Sei lá de quem é que ele é filho. O que é que isso interessa? Nem namorava com os pais dele… Intenções? Que intenções? Namorávamos, só isso.
- Namorar é para casar. Eu só namorei o teu pai. (Será?) Ele que fale connosco se quer namorar contigo. E a partir de hoje escreve cá para casa.
Informei o interessado, que mais velho, achou tudo muito bem. E não percebi onde me estava a meter, nem pouco mais ou menos.
Tenho que confessar que tive outros namorados. Nunca lhe fui fiel. Lamento, mas tinha 14 anos. E ele estava no Alentejo. Acho que na minha cabeça o namoro só era oficial quando eu lá ia. Começou a escola e descobri que as minhas mudanças davam na vistas. Tive muitos namorados nesse e nos anos seguintes. Ele continuava no Alentejo e continuávamos a namorar, por carta, claro, e sempre que eu ia ao Alentejo. Agora com a bênção parental.

▸ INSTRUÇÕES DA TAREFA:
Prossiga o relato sobre o namoro por carta com o rapaz do Alentejo, a partir da frase final.

▸ REGISTOS APRESENTADOS:
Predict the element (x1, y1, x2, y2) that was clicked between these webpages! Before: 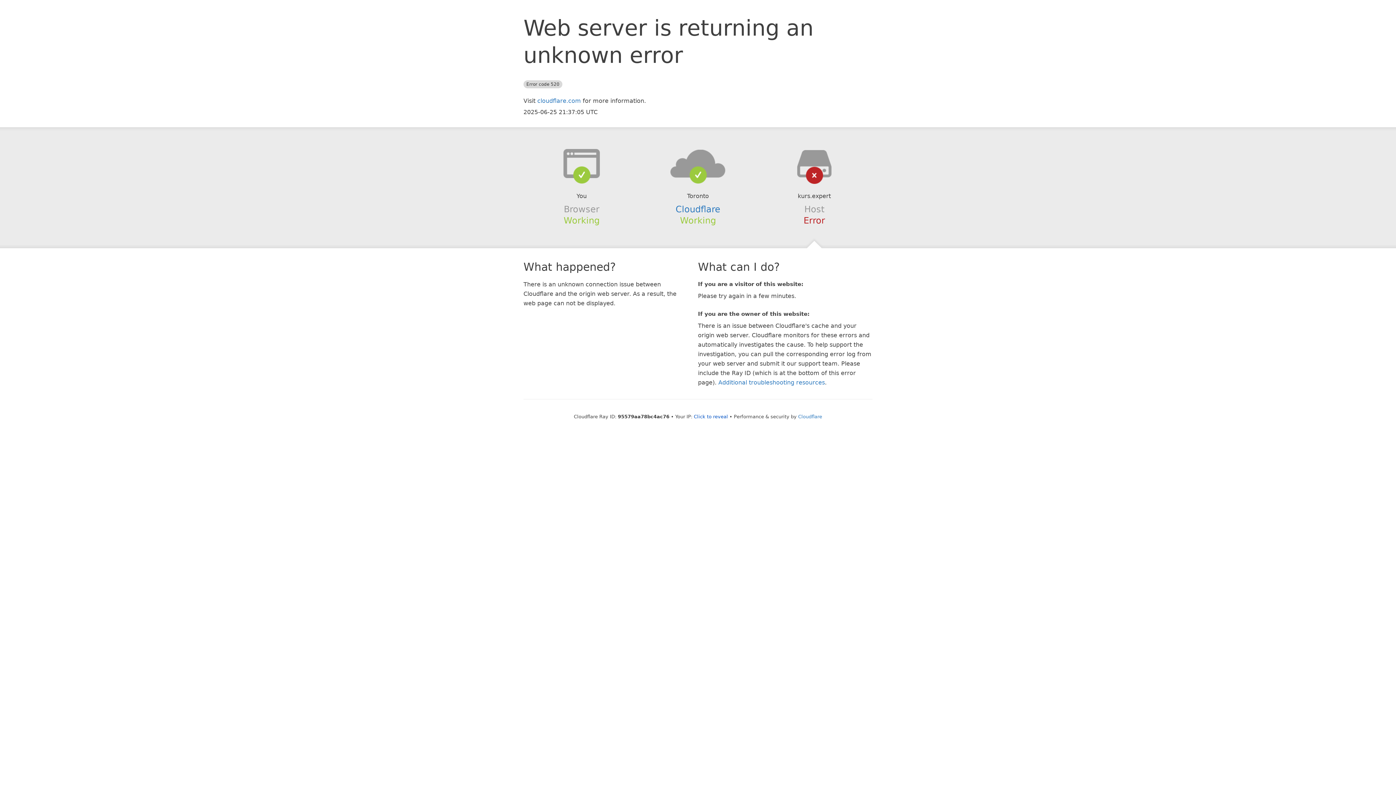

--

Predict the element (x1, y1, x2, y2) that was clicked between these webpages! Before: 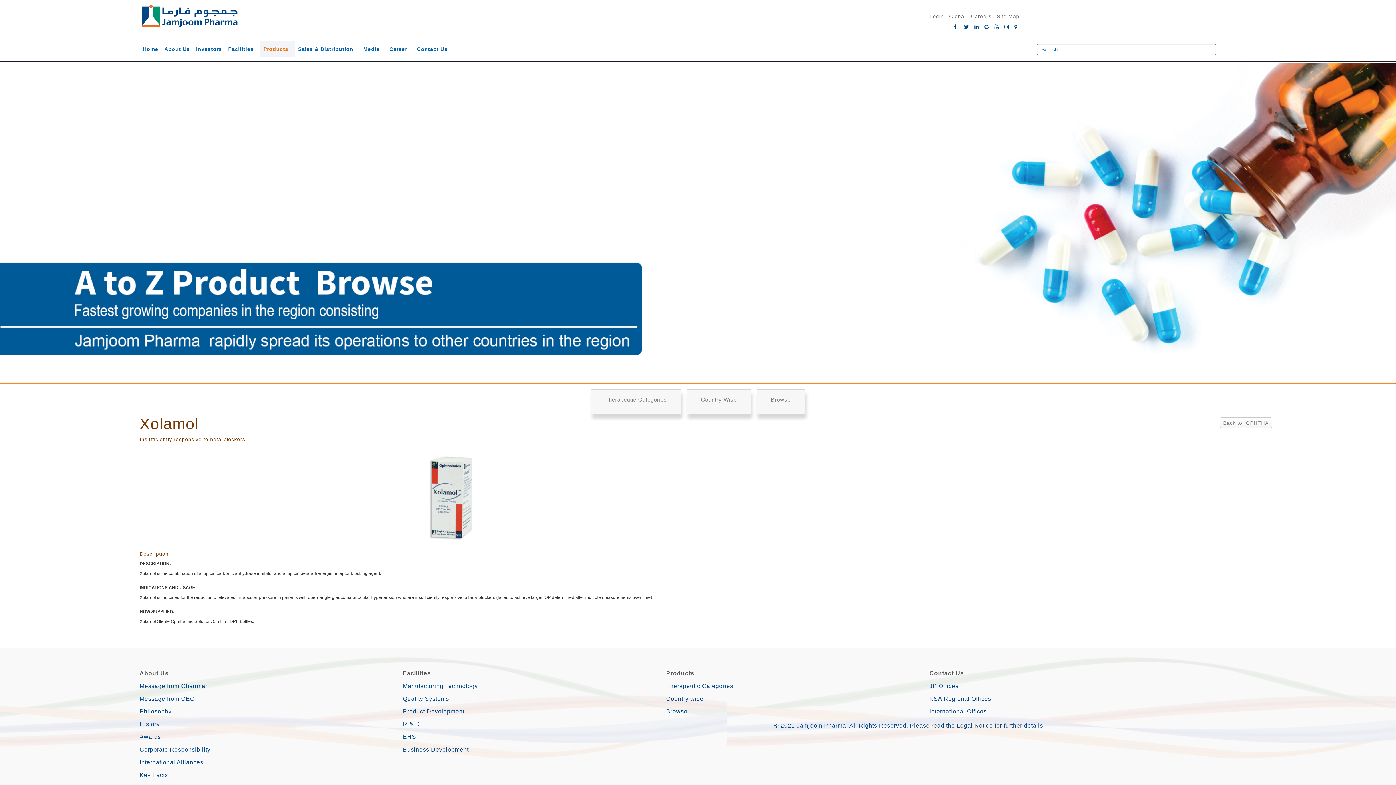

...

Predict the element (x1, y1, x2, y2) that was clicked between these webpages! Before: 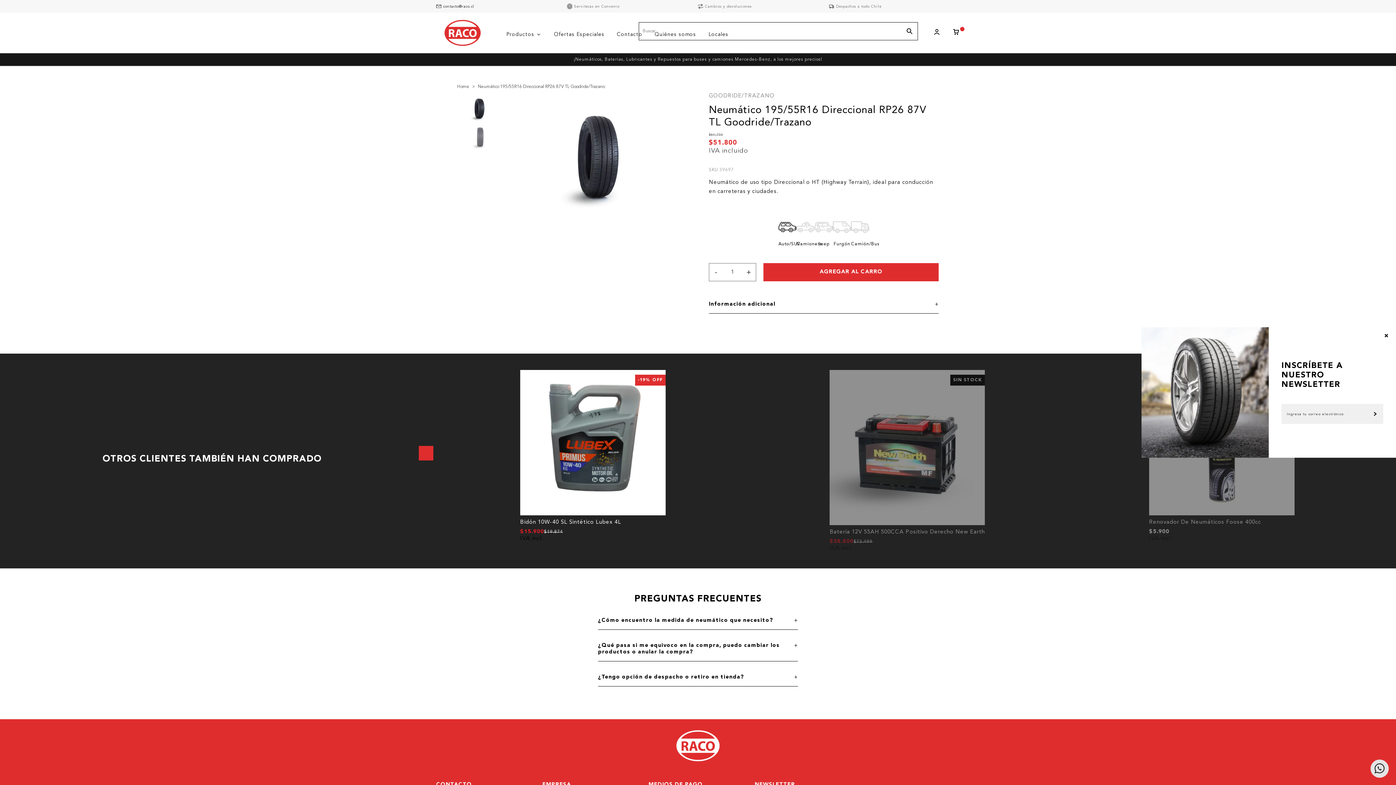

▸ RESPOSTA:
Acho que nunca gostei verdadeiramente dele, era demasiado miúda. Nunca passámos de beijinhos e pouco mais. Nunca o deixei avançar muito, era muito púdica, dizia ele, eu simplesmente não tinha vontade de avançar mais. Já tinha lido muitos romances e achava que ainda não sentia o necessário por ele para avançar para coisas mais íntimas. É o que dá ler muitos livros, a pessoa fica com ideias…
Acabei o 11º ano e passei o verão a tirar um curso de “secretariado e práticas de escritório”, que me permitiu começar a trabalhar em setembro. Os meus pais, os dele e o próprio marcaram o casamento. Os pais deles deram-lhe o dinheiro para a entrada de um apartamento, um rés-do-chão com quintal a menos de cinco minutos da casa dos meus pais, e os meus pais mobilaram-no com uns móveis em “estilo antigo” absolutamente terríveis. Começámos (começaram, nem sei) a mandar convites, a escolher restaurantes, fotógrafos e o vestido de noiva…
Comecei a perceber o que estava a acontecer. Caí na real, como dizem os brasileiros. Caiu-me a ficha, como se diz agora.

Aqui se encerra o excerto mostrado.